— start —
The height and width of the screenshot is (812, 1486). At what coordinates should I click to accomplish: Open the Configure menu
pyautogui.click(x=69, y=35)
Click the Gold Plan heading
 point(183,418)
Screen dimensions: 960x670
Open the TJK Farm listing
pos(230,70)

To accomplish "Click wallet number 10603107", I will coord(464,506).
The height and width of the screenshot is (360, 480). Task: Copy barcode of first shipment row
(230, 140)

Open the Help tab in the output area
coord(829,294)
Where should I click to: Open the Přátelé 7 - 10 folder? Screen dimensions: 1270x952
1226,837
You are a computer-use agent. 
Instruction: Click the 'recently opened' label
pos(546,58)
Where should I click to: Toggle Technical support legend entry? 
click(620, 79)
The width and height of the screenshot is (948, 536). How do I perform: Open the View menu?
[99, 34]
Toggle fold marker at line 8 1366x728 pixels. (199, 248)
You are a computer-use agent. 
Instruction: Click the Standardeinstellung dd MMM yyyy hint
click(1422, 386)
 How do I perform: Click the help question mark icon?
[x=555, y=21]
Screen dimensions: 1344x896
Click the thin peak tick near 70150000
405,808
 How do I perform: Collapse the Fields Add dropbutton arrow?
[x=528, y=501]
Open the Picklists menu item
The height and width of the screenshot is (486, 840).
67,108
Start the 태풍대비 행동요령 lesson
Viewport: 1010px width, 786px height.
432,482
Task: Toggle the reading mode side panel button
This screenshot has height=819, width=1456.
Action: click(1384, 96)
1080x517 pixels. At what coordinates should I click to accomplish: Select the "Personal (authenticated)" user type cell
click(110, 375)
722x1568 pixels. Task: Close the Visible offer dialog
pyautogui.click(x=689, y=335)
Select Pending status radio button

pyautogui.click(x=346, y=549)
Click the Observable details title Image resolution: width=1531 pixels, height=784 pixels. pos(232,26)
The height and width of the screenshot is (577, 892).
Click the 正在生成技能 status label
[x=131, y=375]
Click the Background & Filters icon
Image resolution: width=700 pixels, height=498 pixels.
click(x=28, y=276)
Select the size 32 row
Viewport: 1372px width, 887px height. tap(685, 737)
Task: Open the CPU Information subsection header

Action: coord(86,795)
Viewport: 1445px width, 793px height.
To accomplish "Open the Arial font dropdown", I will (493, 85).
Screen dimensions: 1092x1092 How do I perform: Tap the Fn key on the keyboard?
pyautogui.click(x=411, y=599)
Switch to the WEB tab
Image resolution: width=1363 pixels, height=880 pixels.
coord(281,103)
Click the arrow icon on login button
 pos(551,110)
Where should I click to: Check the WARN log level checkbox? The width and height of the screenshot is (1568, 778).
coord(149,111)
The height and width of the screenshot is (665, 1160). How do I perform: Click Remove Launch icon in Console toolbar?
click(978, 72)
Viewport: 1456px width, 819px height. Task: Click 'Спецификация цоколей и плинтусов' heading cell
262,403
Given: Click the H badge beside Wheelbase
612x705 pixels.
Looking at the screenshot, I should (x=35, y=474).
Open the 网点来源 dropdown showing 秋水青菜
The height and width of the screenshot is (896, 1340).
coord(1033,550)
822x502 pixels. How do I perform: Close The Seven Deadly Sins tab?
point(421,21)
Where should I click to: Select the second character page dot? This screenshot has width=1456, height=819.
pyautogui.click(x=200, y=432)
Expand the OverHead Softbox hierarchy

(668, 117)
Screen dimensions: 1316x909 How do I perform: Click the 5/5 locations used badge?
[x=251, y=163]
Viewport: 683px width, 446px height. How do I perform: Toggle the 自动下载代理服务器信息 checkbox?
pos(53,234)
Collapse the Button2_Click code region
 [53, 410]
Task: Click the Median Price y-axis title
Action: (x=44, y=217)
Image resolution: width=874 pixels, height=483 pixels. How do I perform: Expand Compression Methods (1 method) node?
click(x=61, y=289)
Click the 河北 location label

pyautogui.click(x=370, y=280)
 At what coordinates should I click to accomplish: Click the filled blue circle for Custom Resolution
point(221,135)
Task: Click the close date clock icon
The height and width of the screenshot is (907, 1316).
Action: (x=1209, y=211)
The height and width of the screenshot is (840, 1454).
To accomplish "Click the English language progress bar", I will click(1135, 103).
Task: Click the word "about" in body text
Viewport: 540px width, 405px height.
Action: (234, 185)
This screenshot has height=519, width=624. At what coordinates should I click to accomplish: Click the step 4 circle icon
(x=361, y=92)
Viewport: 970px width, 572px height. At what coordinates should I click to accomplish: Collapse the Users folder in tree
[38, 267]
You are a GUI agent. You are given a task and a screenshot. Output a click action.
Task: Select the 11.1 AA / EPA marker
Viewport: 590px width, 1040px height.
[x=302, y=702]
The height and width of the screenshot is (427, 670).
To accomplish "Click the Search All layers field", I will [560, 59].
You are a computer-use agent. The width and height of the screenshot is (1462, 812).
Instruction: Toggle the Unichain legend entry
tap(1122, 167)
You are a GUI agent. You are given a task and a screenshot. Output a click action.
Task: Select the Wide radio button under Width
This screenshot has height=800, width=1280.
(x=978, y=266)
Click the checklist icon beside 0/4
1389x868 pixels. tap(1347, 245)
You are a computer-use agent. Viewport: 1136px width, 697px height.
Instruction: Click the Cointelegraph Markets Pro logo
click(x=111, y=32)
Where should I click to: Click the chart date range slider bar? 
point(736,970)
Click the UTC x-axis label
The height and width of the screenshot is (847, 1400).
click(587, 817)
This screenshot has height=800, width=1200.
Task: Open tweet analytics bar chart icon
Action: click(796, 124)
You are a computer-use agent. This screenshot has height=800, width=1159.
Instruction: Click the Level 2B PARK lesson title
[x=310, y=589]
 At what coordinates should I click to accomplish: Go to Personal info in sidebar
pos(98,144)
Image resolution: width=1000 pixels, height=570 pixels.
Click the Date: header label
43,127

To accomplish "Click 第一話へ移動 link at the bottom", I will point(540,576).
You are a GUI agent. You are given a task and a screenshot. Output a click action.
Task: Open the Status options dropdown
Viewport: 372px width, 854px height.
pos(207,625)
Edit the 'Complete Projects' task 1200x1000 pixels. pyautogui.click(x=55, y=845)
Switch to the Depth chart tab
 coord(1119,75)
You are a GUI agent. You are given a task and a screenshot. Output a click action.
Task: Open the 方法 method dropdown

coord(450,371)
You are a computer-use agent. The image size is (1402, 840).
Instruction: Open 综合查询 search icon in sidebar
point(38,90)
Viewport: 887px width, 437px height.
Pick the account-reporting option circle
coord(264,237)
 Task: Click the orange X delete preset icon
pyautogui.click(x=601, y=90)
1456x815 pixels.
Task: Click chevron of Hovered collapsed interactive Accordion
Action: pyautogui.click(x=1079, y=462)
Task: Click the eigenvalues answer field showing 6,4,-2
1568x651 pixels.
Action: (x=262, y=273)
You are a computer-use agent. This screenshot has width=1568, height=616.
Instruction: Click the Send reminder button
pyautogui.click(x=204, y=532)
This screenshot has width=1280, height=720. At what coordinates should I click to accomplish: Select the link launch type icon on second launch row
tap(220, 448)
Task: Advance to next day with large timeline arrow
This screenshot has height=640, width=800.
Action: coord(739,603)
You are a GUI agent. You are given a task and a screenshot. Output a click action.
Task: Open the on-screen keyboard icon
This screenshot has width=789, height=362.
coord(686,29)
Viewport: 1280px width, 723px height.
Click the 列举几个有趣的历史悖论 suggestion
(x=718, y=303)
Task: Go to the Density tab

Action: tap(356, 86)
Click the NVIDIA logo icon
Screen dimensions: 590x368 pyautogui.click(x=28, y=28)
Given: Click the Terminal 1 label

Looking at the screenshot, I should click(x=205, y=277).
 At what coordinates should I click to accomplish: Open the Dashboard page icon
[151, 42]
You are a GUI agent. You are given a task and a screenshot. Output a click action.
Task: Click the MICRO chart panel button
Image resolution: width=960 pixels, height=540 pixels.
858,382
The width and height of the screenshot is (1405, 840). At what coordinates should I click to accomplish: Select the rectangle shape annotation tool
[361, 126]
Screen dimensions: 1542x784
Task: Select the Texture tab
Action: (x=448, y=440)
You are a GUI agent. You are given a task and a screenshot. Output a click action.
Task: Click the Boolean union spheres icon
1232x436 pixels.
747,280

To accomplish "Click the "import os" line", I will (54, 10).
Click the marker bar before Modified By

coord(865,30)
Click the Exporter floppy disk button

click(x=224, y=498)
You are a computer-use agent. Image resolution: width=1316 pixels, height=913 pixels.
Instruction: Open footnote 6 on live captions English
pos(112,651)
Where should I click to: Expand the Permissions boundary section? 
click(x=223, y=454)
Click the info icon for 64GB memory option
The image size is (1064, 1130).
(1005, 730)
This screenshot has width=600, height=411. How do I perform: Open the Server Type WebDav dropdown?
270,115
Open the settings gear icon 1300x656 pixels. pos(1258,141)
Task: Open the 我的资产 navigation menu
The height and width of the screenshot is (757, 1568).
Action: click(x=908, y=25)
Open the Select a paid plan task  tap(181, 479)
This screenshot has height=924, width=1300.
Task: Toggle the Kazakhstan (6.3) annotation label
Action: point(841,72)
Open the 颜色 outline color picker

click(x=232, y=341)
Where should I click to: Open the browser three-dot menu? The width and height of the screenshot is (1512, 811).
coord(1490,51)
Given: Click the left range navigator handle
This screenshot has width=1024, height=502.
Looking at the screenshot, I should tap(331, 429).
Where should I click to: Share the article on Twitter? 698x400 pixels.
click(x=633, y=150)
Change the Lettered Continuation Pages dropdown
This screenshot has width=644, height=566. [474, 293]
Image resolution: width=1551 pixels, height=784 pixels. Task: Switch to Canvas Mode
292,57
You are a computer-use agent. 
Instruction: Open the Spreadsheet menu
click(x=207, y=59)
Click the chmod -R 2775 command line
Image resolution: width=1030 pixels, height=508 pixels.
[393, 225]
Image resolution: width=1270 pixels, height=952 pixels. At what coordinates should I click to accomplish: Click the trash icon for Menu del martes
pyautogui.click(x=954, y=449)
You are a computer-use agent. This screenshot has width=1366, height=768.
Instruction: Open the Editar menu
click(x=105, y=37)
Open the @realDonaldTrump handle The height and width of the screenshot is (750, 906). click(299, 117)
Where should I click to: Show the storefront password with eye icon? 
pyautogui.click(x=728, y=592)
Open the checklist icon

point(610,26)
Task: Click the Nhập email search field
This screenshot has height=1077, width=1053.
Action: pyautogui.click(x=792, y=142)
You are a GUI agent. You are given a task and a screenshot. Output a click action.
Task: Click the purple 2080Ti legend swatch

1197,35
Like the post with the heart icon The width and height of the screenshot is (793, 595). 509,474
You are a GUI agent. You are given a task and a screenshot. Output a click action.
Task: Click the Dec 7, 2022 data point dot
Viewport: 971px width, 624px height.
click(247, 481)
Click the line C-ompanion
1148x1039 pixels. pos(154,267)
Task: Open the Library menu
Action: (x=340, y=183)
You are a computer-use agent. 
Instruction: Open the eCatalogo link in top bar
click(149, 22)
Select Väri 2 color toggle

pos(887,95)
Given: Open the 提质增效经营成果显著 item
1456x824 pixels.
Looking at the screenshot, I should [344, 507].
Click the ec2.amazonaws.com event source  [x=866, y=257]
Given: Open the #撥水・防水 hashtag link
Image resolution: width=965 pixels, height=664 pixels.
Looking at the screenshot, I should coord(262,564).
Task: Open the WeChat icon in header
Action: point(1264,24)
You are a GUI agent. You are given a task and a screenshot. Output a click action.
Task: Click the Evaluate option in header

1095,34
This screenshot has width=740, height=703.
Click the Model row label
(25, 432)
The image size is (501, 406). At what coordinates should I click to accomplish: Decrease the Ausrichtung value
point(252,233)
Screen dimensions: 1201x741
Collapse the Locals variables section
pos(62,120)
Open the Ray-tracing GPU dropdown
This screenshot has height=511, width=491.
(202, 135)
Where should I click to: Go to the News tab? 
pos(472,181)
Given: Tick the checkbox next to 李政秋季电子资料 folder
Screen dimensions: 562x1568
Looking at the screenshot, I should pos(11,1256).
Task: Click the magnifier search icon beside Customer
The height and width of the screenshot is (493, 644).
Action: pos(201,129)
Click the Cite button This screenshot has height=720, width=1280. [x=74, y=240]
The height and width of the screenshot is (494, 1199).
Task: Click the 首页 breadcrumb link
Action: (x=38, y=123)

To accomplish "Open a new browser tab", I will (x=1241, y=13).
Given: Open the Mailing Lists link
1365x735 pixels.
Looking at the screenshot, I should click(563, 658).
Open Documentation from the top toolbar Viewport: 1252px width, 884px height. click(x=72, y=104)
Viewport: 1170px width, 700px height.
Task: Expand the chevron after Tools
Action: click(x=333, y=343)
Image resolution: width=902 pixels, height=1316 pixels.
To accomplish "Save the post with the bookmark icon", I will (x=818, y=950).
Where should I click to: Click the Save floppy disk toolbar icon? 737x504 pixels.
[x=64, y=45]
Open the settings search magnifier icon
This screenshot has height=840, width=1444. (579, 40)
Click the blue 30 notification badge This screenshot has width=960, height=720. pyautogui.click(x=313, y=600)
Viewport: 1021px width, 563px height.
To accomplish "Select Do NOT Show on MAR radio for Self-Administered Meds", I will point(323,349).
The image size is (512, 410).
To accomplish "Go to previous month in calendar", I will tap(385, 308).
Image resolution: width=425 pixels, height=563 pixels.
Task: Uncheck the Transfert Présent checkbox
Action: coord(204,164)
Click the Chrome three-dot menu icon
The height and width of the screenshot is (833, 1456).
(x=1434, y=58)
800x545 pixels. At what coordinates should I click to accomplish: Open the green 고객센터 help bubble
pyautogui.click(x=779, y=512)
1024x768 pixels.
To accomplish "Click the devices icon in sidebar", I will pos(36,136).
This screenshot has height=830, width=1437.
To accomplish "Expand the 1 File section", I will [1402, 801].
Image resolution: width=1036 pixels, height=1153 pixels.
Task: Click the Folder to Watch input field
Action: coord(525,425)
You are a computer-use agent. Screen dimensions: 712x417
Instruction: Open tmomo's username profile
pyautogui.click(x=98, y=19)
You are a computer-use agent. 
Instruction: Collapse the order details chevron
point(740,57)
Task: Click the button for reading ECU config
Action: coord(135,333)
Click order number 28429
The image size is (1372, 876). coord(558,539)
— end —
* SET TASK *
Rewrite everything in the listing from the line containing "Click the Observable" down to the line containing "Viewport: 1372px width, 887px", replacing "status label" with "status tag" and leaving everything else unchanged.

* SOLUTION *
Click the Observable details title Image resolution: width=1531 pixels, height=784 pixels. pos(232,26)
The height and width of the screenshot is (577, 892).
Click the 正在生成技能 status tag
[x=131, y=375]
Click the Background & Filters icon
Image resolution: width=700 pixels, height=498 pixels.
click(x=28, y=276)
Select the size 32 row
Viewport: 1372px width, 887px height. tap(685, 737)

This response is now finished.